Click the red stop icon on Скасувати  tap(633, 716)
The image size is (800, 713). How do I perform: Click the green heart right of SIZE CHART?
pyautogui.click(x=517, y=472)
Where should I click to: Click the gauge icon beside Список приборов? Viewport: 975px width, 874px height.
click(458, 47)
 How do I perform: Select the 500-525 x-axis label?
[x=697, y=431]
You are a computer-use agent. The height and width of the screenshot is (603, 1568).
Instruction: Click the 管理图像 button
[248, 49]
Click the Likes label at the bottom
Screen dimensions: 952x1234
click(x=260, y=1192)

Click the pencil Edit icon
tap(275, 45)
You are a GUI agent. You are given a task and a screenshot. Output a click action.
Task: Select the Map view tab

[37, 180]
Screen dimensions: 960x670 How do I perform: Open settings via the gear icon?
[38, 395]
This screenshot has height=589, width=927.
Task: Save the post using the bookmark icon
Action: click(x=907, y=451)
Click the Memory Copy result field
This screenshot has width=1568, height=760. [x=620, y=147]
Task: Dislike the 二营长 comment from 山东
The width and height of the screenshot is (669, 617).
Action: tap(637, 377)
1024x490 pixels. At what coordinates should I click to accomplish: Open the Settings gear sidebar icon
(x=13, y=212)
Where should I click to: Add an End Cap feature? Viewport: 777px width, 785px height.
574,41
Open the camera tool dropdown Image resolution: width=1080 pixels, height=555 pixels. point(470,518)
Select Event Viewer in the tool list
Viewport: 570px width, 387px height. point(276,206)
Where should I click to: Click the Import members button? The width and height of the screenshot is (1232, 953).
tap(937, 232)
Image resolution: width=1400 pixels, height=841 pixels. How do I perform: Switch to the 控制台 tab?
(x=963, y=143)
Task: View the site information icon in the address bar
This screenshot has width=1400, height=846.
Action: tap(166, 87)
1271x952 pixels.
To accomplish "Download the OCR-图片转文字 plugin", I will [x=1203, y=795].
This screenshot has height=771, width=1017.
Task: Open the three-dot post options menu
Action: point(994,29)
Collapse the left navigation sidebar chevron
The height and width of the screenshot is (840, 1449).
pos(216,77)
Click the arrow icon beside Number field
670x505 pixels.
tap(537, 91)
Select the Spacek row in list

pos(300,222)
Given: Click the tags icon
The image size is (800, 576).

::::::::

* Aim of the exercise: Arrange every line of the rows above as a Markdown table with the columns No and Text, numbering the lines consecutively from 1 and leaving out blank lines.

* Result for this exercise:
| No | Text |
|---|---|
| 1 | Click the red stop icon on Скасувати  tap(633, 716) |
| 2 | The image size is (800, 713). How do I perform: Click the green heart right of SIZE CHART? |
| 3 | pyautogui.click(x=517, y=472) |
| 4 | Where should I click to: Click the gauge icon beside Список приборов? Viewport: 975px width, 874px height. |
| 5 | click(458, 47) |
| 6 |  How do I perform: Select the 500-525 x-axis label? |
| 7 | [x=697, y=431] |
| 8 | You are a computer-use agent. The height and width of the screenshot is (603, 1568). |
| 9 | Instruction: Click the 管理图像 button |
| 10 | [248, 49] |
| 11 | Click the Likes label at the bottom |
| 12 | Screen dimensions: 952x1234 |
| 13 | click(x=260, y=1192) |
| 14 | Click the pencil Edit icon |
| 15 | tap(275, 45) |
| 16 | You are a GUI agent. You are given a task and a screenshot. Output a click action. |
| 17 | Task: Select the Map view tab |
| 18 | [37, 180] |
| 19 | Screen dimensions: 960x670 How do I perform: Open settings via the gear icon? |
| 20 | [38, 395] |
| 21 | This screenshot has height=589, width=927. |
| 22 | Task: Save the post using the bookmark icon |
| 23 | Action: click(x=907, y=451) |
| 24 | Click the Memory Copy result field |
| 25 | This screenshot has width=1568, height=760. [x=620, y=147] |
| 26 | Task: Dislike the 二营长 comment from 山东 |
| 27 | The width and height of the screenshot is (669, 617). |
| 28 | Action: tap(637, 377) |
| 29 | 1024x490 pixels. At what coordinates should I click to accomplish: Open the Settings gear sidebar icon |
| 30 | (x=13, y=212) |
| 31 | Where should I click to: Add an End Cap feature? Viewport: 777px width, 785px height. |
| 32 | 574,41 |
| 33 | Open the camera tool dropdown Image resolution: width=1080 pixels, height=555 pixels. point(470,518) |
| 34 | Select Event Viewer in the tool list |
| 35 | Viewport: 570px width, 387px height. point(276,206) |
| 36 | Where should I click to: Click the Import members button? The width and height of the screenshot is (1232, 953). |
| 37 | tap(937, 232) |
| 38 | Image resolution: width=1400 pixels, height=841 pixels. How do I perform: Switch to the 控制台 tab? |
| 39 | (x=963, y=143) |
| 40 | Task: View the site information icon in the address bar |
| 41 | This screenshot has width=1400, height=846. |
| 42 | Action: tap(166, 87) |
| 43 | 1271x952 pixels. |
| 44 | To accomplish "Download the OCR-图片转文字 plugin", I will [x=1203, y=795]. |
| 45 | This screenshot has height=771, width=1017. |
| 46 | Task: Open the three-dot post options menu |
| 47 | Action: point(994,29) |
| 48 | Collapse the left navigation sidebar chevron |
| 49 | The height and width of the screenshot is (840, 1449). |
| 50 | pos(216,77) |
| 51 | Click the arrow icon beside Number field |
| 52 | 670x505 pixels. |
| 53 | tap(537, 91) |
| 54 | Select the Spacek row in list |
| 55 | pos(300,222) |
| 56 | Given: Click the tags icon |
| 57 | The image size is (800, 576). |